[Instructions to follow]:
Which lines run from the one containing "You are a computer-use" through the end of the data? Write them out exactly, with the pictures left out.

(Saved data entries)
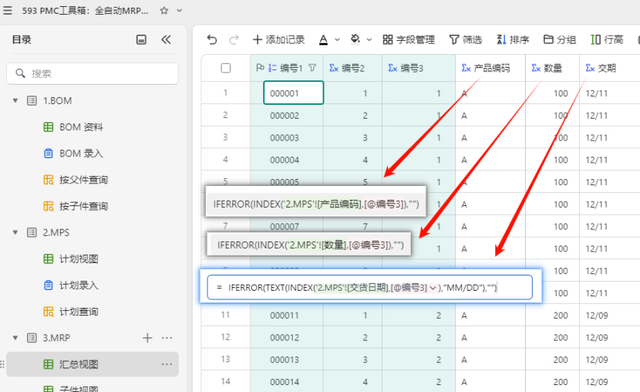
Task: Star this document as favorite
Action: pos(164,11)
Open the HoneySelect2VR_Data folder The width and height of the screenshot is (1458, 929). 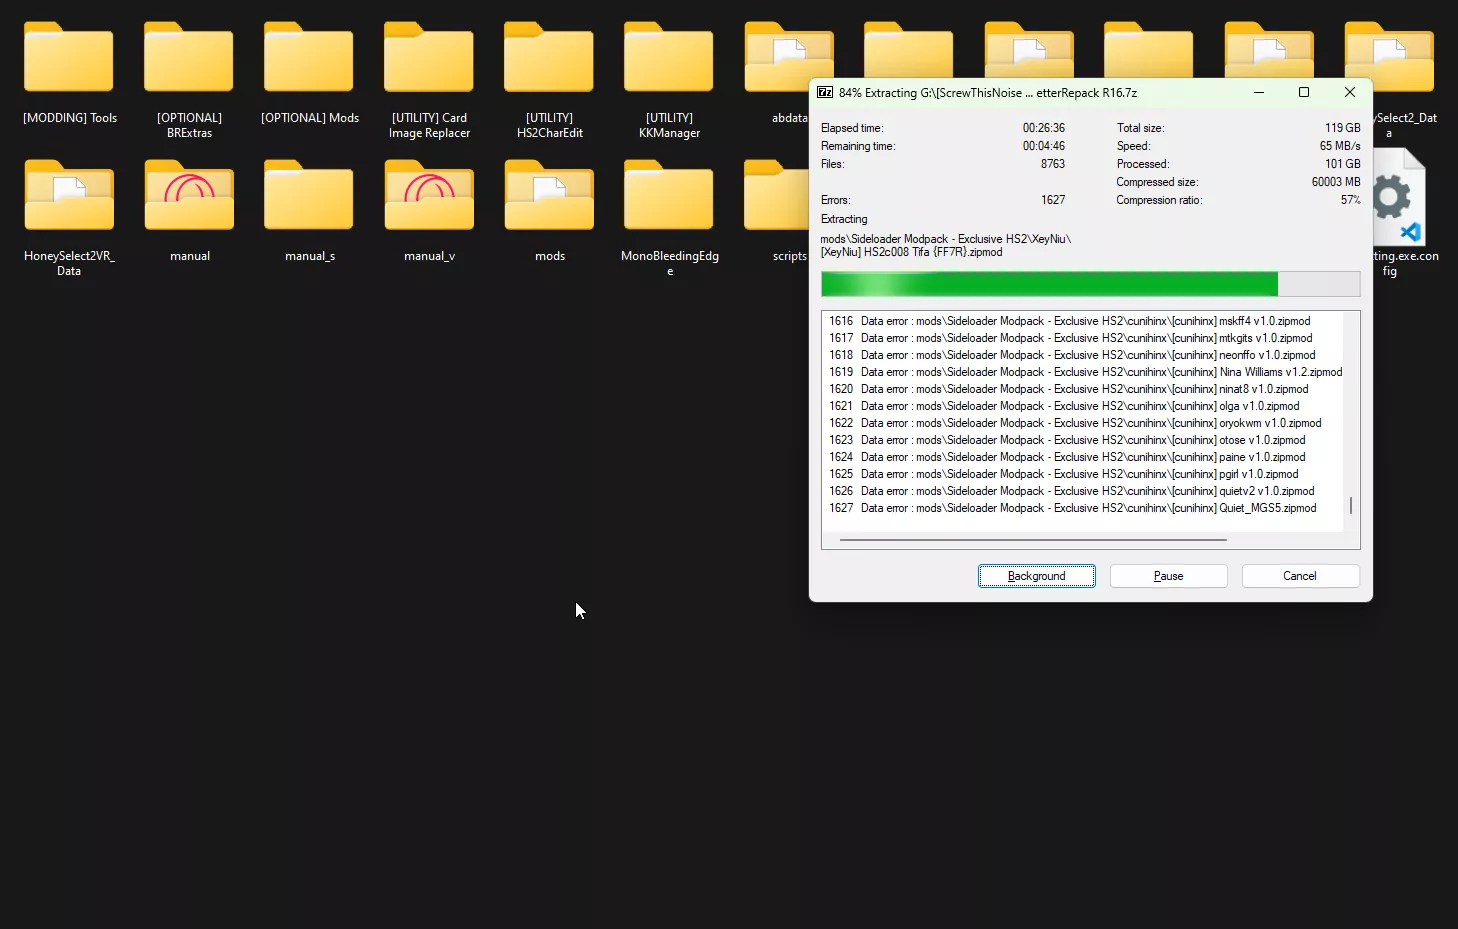(69, 196)
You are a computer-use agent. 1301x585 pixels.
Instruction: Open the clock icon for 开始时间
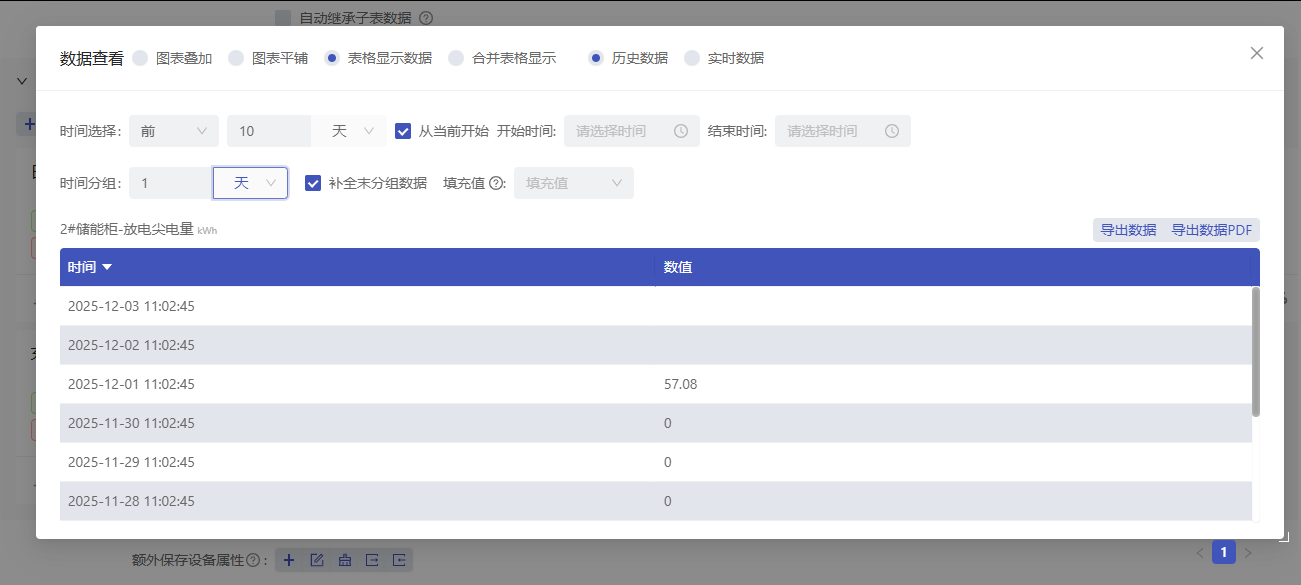point(681,131)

[Completed exercise]:
You are a computer-use agent. 1301x585 pixels.
Instruction: Open the clock icon for 开始时间
point(681,131)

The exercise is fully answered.